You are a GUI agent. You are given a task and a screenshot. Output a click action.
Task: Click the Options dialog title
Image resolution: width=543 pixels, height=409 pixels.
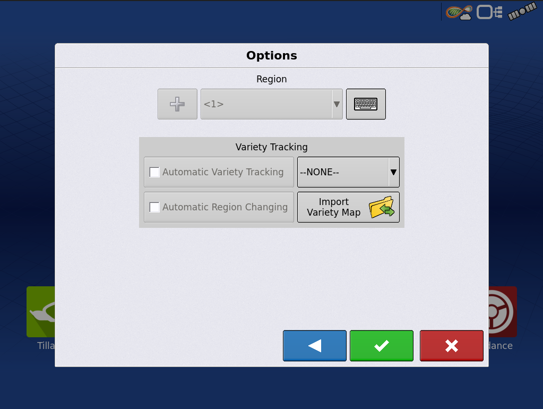click(x=271, y=56)
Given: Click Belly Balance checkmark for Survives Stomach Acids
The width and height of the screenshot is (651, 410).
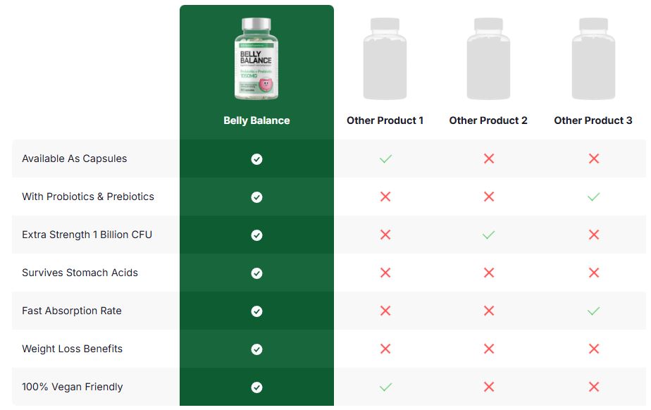Looking at the screenshot, I should (256, 273).
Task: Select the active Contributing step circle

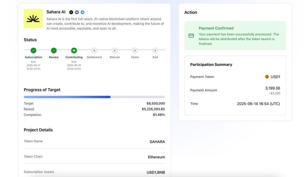Action: pyautogui.click(x=74, y=50)
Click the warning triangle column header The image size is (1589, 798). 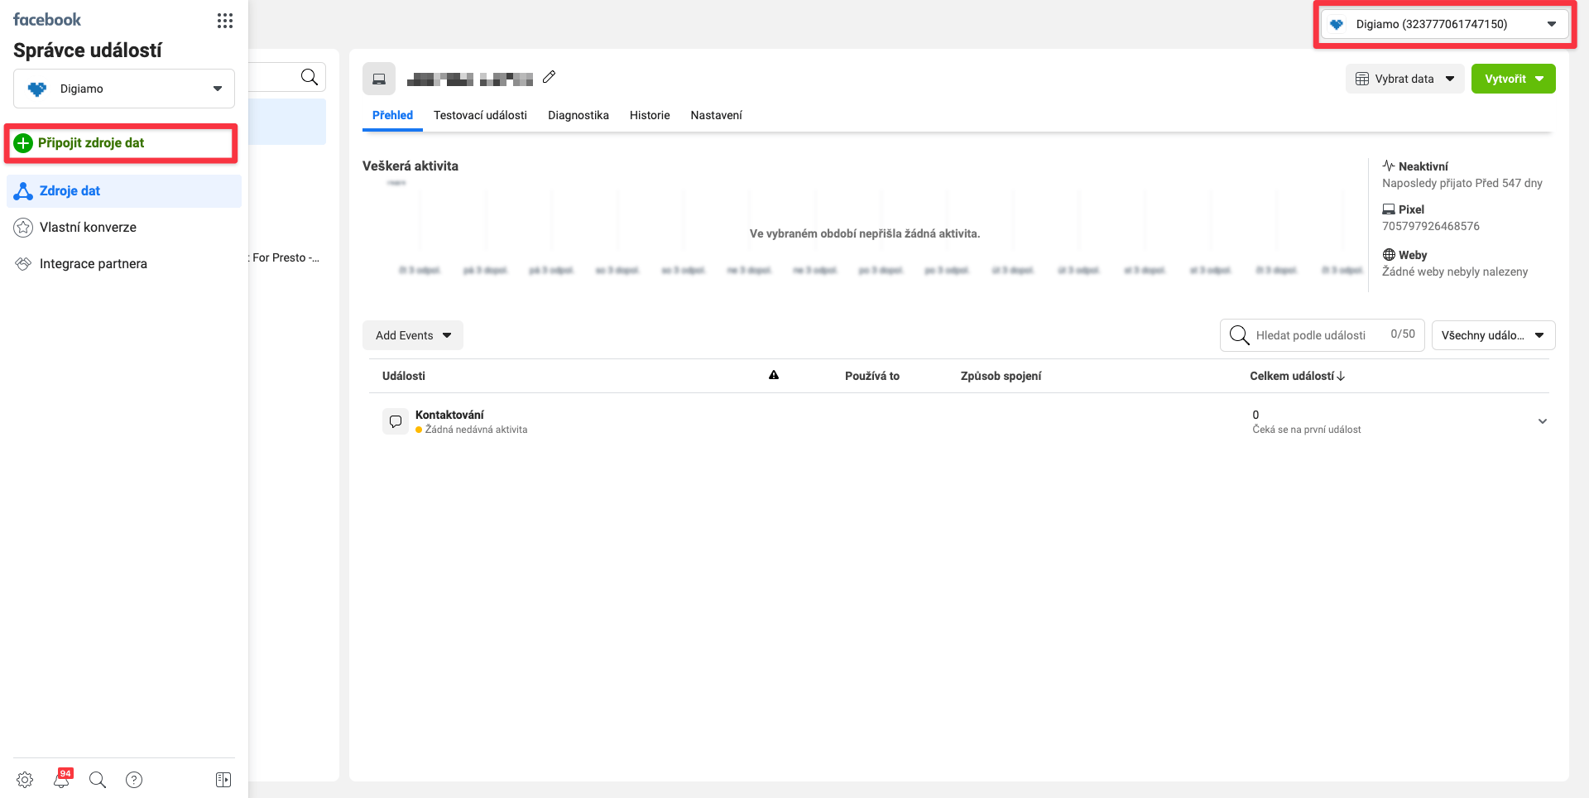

·····

WHAT NEEDS TO BE DONE. The answer consists of the lines from the one holding "Task: Select the" to the end of the records, inclusive, restated exactly and without pictures.

OUTPUT FOR THIS EXERCISE.
Task: Select the active Contributing step circle

Action: pyautogui.click(x=74, y=50)
Click the warning triangle column header The image size is (1589, 798). 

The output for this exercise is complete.